*** Data for this exercise ***
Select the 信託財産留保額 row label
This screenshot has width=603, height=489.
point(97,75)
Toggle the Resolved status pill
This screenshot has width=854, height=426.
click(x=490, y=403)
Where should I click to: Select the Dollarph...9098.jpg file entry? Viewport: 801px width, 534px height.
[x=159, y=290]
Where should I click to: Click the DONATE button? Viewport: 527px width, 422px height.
*** End of Data for this exercise ***
From the line containing "This screenshot has width=603, height=489." through the last line of the records, output each line exactly and nothing more.

## Answer to the problem
This screenshot has width=603, height=489.
point(97,75)
Toggle the Resolved status pill
This screenshot has width=854, height=426.
click(x=490, y=403)
Where should I click to: Select the Dollarph...9098.jpg file entry? Viewport: 801px width, 534px height.
[x=159, y=290]
Where should I click to: Click the DONATE button? Viewport: 527px width, 422px height.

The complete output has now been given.